In the case of some departments, the reform process has been dramatic:
in the Department of Transport in 1980 there were 4587 staff, but by 1995
only 53 remained to handle policy responsibilities(11).
Between 1979 and 1996, the number of permanent staff in the British
Civil Service has dropped from 735 000 to 486 800, a reduction of 34 per
cent. This reduction in numbers has been mainly caused by the movement
of staff out of departments of state and into executive or Next Steps
agencies from where privatisation was likely to follow. The Blair Government
is preparing a white paper on public administration reform, but at this
stage there appears bi-partisan support for 'Next Steps', although not
necessarily for future privatisations(12). Approximately 72 per cent of
Civil Service staff are currently employed in 124 Next Steps agencies,
and this percentage is expected to rise to 75 per cent over 1997 with
the conversion of 39 agency candidates into Next Steps agencies.(13)
In the United States, the third annual report of the National Performance
Review (NPR) said that some of the 'best kept secrets in Government' included
the fact that the USA federal government now has the 'smallest workforce
in 30 years', having reduced its workforce by nearly 240 000 as at January
1996.(14)
EEO Implications
The effect on employment equity of reductions in the size of the public
service has not been consistent, but is a cause of concern in most countries.
Britain represents a positive outcome. In November 1996, the
Cabinet Office released a report on progress in implementing equal employment
opportunity in the British Civil Service which indicated despite a fall
in the number of civil servants, increasing proportions of them were disabled
people, people from ethnic minorities and women. Indeed, the British
Civil Service was the recipient of a Diversity Award for 1996(15).

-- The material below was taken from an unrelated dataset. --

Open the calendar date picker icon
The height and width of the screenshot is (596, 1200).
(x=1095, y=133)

On the other hand, in Canada, New Zealand and the United States there
is some evidence that employment equity outcomes are eroding.
The Canadian Treasury Board reported that despite a reduction of 7.8
per cent in the overall size of the Canadian Public Service in 1995-96,
its equal employment opportunity performance had been maintained.(16)

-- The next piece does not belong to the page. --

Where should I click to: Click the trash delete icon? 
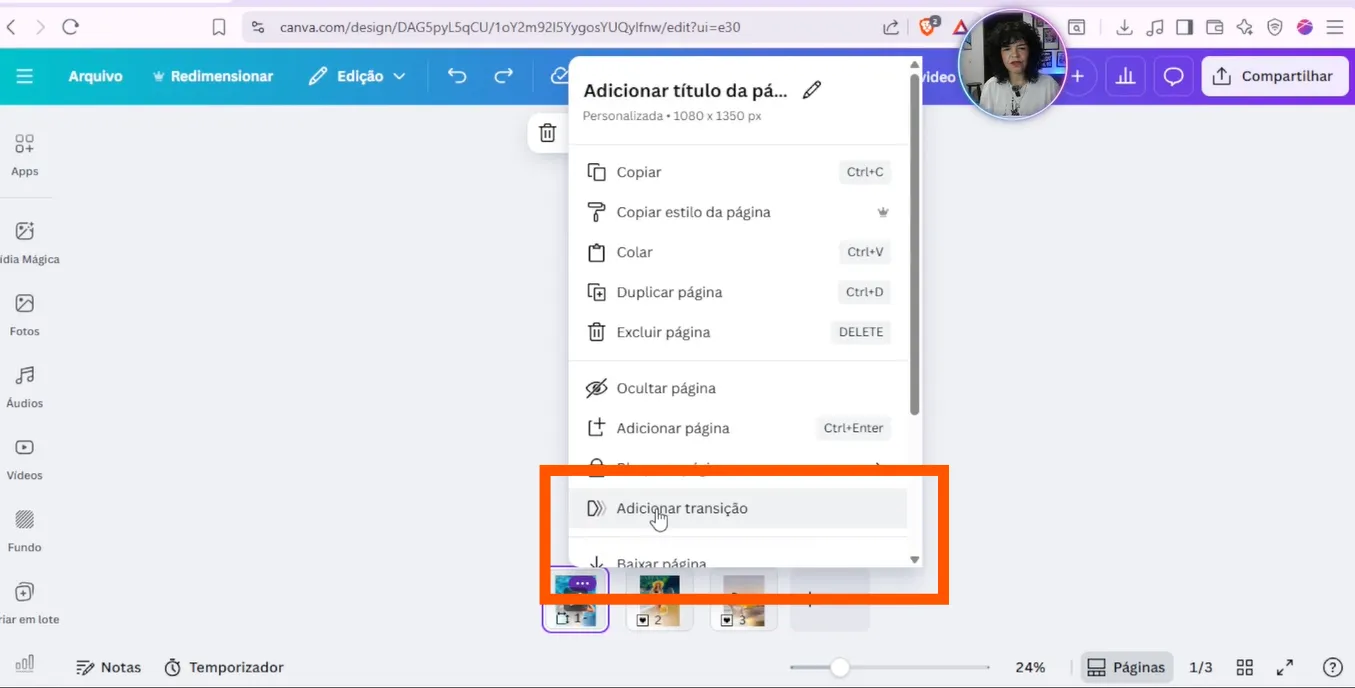[547, 133]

Press reports, however, have questioned this, claiming that indigenous
and disabled staff have been leaving in significant numbers in the downsizing
program. This has been attributed to the disproportionate effect
of downsizing on particular job classifications.
In New Zealand, under the State Sector Act 1988 there
is considerable emphasis on organisations being good employers and on
applying equal employment opportunity principles. Whilst agencies
are required to report progress to the State Services Commission (the
central personnel authority), achievement appears to lag behind rhetoric.
Using personnel data for 1993 (cited in Boston et al), all EEO groups
are greatly under-represented in management positions, although the representation
of women in the public service is higher than in the labour market generally.
In addition, the retention rate for women and Maori is poor. The numbers
of women who are appointed to the public service is similar to the number
who separate, but the number of Maori who separate is greater than the
number being appointed. All employees in the EEO groups were appointed
on salaries below the public service average.(17)
In the United States, the employment equity figures are also cause for
concern. 1996 figures for minority representation show poor results with
43.8 per cent of non-postal jobs being held by white males, who are generally
paid more than women and people in/from other EEO groups. Hispanics are
under-represented in 38 of 40 federal agencies, women in 17 agencies and
blacks in four.(18)
These results suggest that unless employment equity is given due consideration
in the reform process; actively promoted as best practice in the utilisation
of staffing resources and effective action taken to overcome shortfalls,
outcomes for target groups are likely to deteriorate.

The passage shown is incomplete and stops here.